** BEGIN DOCUMENT SEGMENT **

Configuration Management

The tool requires four files for configuration:

  1. orchestration_config.py (name of the file can't be changed without code changes)
  2. config.json (name can be changed to anything, as long as the format is JSON)
  3. orchestration_script/ec2_params.json (name of the file can't be changed without code changes)
  4. orchestration_scripts/.env (name of the file can't be changed without code changes)

orchestration_config.py

This file consists of the following configurations, as python variables:

  • config_file: The name/path of the config.json file
  • res_dir: The path to the folder where the results will be stored (the results are stored in a dated folder inside this directory)
  • override_urls: Whether to download the latest set of tranco and cloudflare URLs or use the one provided in the config.json file
  • locations: An array consisting of locations where the tool has access to servers (or should spawn AWS instances) The locations should exist in either orchestration_scripts/ec2_params.json or as a key in the non_aws_instances variable.
  • non_aws_instances: A dictionary with the key being a location name of the following structure ("local" is the name of the location):
non_aws_instances = {
    "local": {
        "instance_id": None,
        "ip_addr": "localhost",
        "user": "USERNAME",
        "remote_path": "~"
    }
}

Note: We expect all access to be via SSH keys, and not passwords. It is upto you to configure AWS regions or custom instances/servers with the requisite public keys before-hand

config.json:

{
  "urls": [
      "https://wikipedia.org",
      "https://youtube.com",
      "https://github.com/",
      "https://sitespeed.io"
  ],
  "browsers": [
      "chrome",
      "firefox",
      "edge",
      "brave"
  ],
  "iterations": 5,
  "pretty_print": true,
  "video": false,
  "maxLoadTime": 60000,
  "cpus_per_browser": 4
}
  • urls
    Description: An array of URLs that will be tested.
    Usage: "urls": ["https://wikipedia.org", "https://youtube.com"]
    Note: should be in format "https://example.com".
  • browsers
    Description: An array of browsers to use for testing.
    Usage: "browsers": ["chrome", "brave"]
    Note: supported Values: chrome, firefox, edge, brave
  • iterations
    Description: Number of iterations to run each test. If not specified, a default value (like 5) is assumed.
    Usage: "iterations": 5
    Note: should be an integer value.
  • pretty_print
    Description: Boolean value (true or false) to enable pretty printing of results.
    Usage: "pretty_print": true
  • video
    Description: Boolean value (true or false) to enable or disable video recording.
    Usage: "video": false
  • maxLoadTime
    Description: Maximum page load time (in milliseconds) before a test times out.

** END DOCUMENT SEGMENT **
** BEGIN DATA **

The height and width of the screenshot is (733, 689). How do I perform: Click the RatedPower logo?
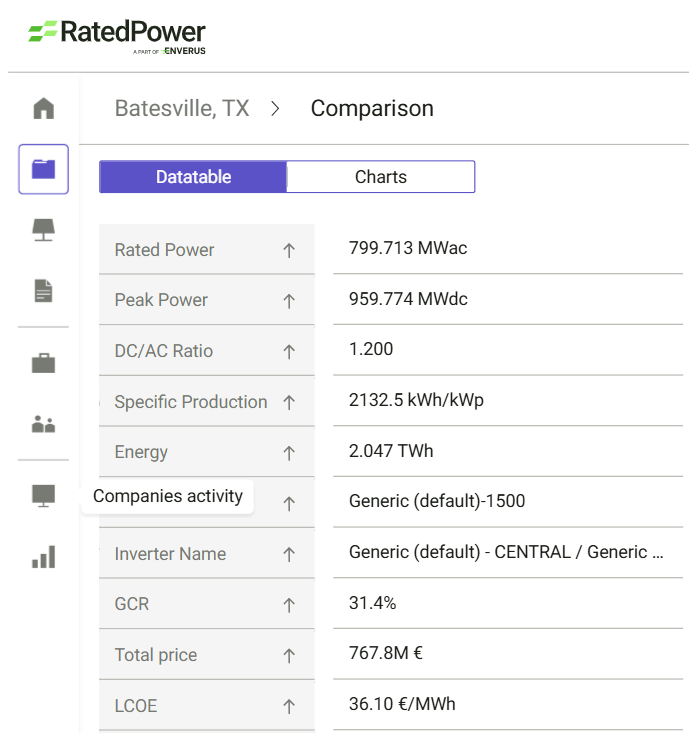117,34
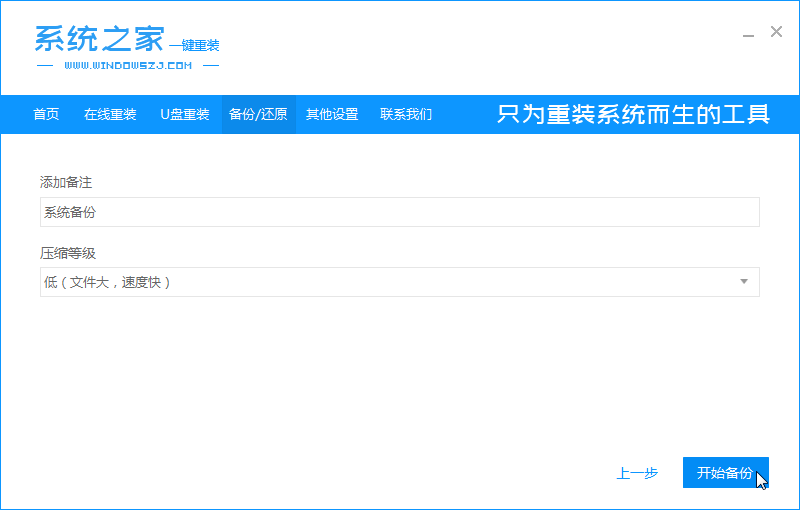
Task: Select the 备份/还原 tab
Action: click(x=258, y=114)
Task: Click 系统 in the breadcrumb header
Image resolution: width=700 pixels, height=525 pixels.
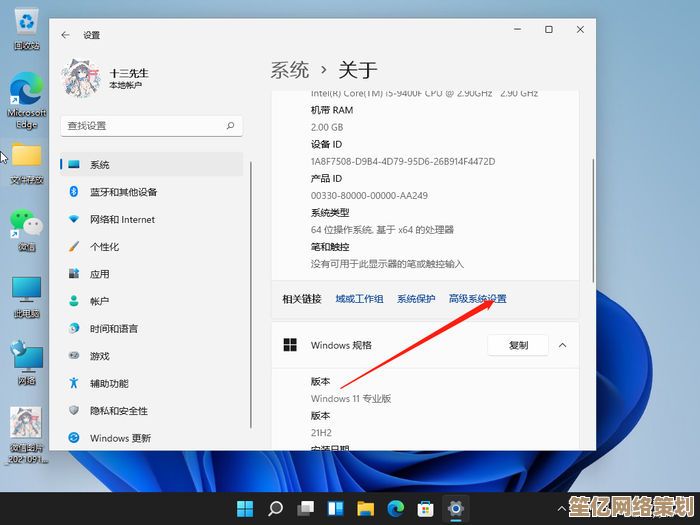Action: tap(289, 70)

** END DATA **
** BEGIN DATA **

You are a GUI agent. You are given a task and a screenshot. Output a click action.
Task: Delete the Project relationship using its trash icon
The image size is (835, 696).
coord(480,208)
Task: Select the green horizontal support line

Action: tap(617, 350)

** END DATA **
** BEGIN DATA **

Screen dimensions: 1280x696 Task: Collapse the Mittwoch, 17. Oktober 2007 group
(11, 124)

** END DATA **

YOUR TASKS:
• 1. In the configuration management section, what unit is the maxLoadTime value measured in?
• 2. List every file the configuration management section says the tool requires for configuration.
• 3. According to the configuration management section, why must AWS regions or custom servers be set up with the required public keys in advance?

ANSWERS TO THE EXERCISES:
• 1. Milliseconds.

• 2. orchestration_config.py, config.json, orchestration_script/ec2_params.json, orchestration_scripts/.env

• 3. The tool expects all access to be via SSH keys, not passwords. It is therefore up to the user to configure those regions or servers with the requisite public keys beforehand.